* **TASKS TO COMPLETE**:
A - In the passage on archaeology and biblical history, what was nineteenth-century historical geography primarily based on?
B - Duplicate the stretch of the records from the line containing "Where should I" through the end of the records.
BEGIN EXTRACT PROVIDED
This example illustrates the use of archaeological discovery to support information regarding both the geography and chronology of the past. The contemporary rise of biblical historical geography as an independent discipline, as exemplified by the pioneering work of Edward Robinson (e.g. Robinson and Smith 1841, 1856, 1865) and George Adam Smith (e.g. 1894, 1899), also provided considerable contributions to the further study of ancient places and toponyms, as well as their presentation to the public in cartographic form. The historical geography of the nineteenth century, however, while of exceptional importance for subsequent developments in cartography, was based primarily on topography and linguistics, and as such, did not provide the same physicality as did archaeology, which delved through time and space to provide tangible discoveries that illustrated the histories and peoples of the biblical past. As the finds from these locations were made public, to be marveled over in such European locations as the Louvre and the British Museum, these ancient cities and the physical information they provided concerning the past became increasingly entrenched within the public’s perception of the Middle East as the spatial stage on which biblical events had occurred (MacHaffie 1981) in contrast to that same public’s familiarity with and knowledge, or lack thereof, of the inhabited cities and living people of the modern contemporary landscape.
Continued excavation, however, also brought additional temporal confusion to the chronological understanding of human history. The tunneling methods of Layard and his contemporaries, while efficacious in producing monumental art for the museums of Europe and attracting public interest in their finds, and innovative for their time, were simply not suited to address complex vertical and/or chronological relationships. While excavators could, of course, logically deduce the basic premise that material at a lower level in the ground was earlier than the material found above it, the ways in which these relationships could be linked to either regional chronology or long-term history were not yet developed. The more material that was unearthed, the more the difficulties of deciphering what was rapidly being revealed as an increasingly complex past became apparent.
END EXTRACT PROVIDED
BEGIN EXTRACTED INFORMATION
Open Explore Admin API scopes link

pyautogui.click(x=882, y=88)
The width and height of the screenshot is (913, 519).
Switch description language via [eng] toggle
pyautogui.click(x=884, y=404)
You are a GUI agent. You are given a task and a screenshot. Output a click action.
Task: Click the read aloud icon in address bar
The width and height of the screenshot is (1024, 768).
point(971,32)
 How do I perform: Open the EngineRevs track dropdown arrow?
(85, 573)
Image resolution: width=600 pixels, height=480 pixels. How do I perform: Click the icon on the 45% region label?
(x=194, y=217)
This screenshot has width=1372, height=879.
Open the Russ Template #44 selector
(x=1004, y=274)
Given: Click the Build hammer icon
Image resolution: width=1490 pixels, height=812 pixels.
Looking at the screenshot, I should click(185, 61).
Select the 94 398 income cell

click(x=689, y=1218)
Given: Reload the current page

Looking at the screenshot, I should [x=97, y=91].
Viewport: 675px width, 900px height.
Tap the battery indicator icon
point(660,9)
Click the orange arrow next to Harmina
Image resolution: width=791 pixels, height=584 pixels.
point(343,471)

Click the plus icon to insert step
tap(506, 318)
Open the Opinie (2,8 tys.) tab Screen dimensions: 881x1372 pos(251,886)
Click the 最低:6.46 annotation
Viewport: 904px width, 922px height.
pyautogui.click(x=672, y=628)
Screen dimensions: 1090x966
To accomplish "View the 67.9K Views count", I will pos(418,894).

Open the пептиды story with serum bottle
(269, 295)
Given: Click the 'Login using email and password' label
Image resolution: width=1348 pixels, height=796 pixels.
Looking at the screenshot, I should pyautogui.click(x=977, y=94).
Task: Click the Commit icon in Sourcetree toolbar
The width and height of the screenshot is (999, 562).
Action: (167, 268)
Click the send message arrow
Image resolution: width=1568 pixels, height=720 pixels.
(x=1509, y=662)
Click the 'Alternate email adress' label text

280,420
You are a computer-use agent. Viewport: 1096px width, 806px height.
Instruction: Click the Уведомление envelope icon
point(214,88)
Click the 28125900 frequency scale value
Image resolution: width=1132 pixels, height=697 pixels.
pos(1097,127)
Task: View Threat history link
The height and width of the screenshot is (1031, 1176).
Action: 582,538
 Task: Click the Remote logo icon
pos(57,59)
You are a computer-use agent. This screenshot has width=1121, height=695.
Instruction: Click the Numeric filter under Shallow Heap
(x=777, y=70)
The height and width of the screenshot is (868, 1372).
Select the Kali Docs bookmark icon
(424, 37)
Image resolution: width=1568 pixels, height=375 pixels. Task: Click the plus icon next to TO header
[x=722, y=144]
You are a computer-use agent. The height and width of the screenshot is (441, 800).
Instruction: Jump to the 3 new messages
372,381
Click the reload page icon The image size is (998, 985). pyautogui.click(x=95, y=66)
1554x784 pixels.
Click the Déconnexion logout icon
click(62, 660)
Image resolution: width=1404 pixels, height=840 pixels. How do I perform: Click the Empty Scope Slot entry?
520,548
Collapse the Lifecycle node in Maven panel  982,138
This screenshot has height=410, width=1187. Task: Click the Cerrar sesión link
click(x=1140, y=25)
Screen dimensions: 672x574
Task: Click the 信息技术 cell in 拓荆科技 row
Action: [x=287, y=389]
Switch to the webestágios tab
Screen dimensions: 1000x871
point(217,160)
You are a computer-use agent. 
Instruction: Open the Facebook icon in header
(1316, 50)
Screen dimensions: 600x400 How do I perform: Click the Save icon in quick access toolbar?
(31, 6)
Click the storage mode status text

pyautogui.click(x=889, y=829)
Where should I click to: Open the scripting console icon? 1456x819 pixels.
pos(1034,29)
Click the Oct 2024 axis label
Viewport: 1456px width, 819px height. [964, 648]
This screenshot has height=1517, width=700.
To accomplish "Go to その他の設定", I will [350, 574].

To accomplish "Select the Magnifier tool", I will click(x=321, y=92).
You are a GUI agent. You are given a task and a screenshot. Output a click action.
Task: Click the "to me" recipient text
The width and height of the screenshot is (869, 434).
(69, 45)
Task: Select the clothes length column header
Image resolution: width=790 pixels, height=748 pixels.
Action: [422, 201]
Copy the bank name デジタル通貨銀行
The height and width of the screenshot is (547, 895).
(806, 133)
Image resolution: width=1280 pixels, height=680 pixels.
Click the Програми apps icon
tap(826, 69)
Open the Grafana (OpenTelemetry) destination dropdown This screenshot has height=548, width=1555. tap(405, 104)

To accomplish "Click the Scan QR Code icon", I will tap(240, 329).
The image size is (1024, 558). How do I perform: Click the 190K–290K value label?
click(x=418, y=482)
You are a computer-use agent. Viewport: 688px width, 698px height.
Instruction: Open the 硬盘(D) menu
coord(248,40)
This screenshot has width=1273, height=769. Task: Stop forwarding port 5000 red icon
END EXTRACTED INFORMATION
* **SOLUTIONS TO THE EXERCISE**:
A - Topography and linguistics.

B -
Where should I click to: Open the scripting console icon? 1456x819 pixels.
pos(1034,29)
Click the Oct 2024 axis label
Viewport: 1456px width, 819px height. [964, 648]
This screenshot has height=1517, width=700.
To accomplish "Go to その他の設定", I will [350, 574].

To accomplish "Select the Magnifier tool", I will click(x=321, y=92).
You are a GUI agent. You are given a task and a screenshot. Output a click action.
Task: Click the "to me" recipient text
The width and height of the screenshot is (869, 434).
(69, 45)
Task: Select the clothes length column header
Image resolution: width=790 pixels, height=748 pixels.
Action: [422, 201]
Copy the bank name デジタル通貨銀行
The height and width of the screenshot is (547, 895).
(806, 133)
Image resolution: width=1280 pixels, height=680 pixels.
Click the Програми apps icon
tap(826, 69)
Open the Grafana (OpenTelemetry) destination dropdown This screenshot has height=548, width=1555. tap(405, 104)

To accomplish "Click the Scan QR Code icon", I will tap(240, 329).
The image size is (1024, 558). How do I perform: Click the 190K–290K value label?
click(x=418, y=482)
You are a computer-use agent. Viewport: 688px width, 698px height.
Instruction: Open the 硬盘(D) menu
coord(248,40)
This screenshot has width=1273, height=769. Task: Stop forwarding port 5000 red icon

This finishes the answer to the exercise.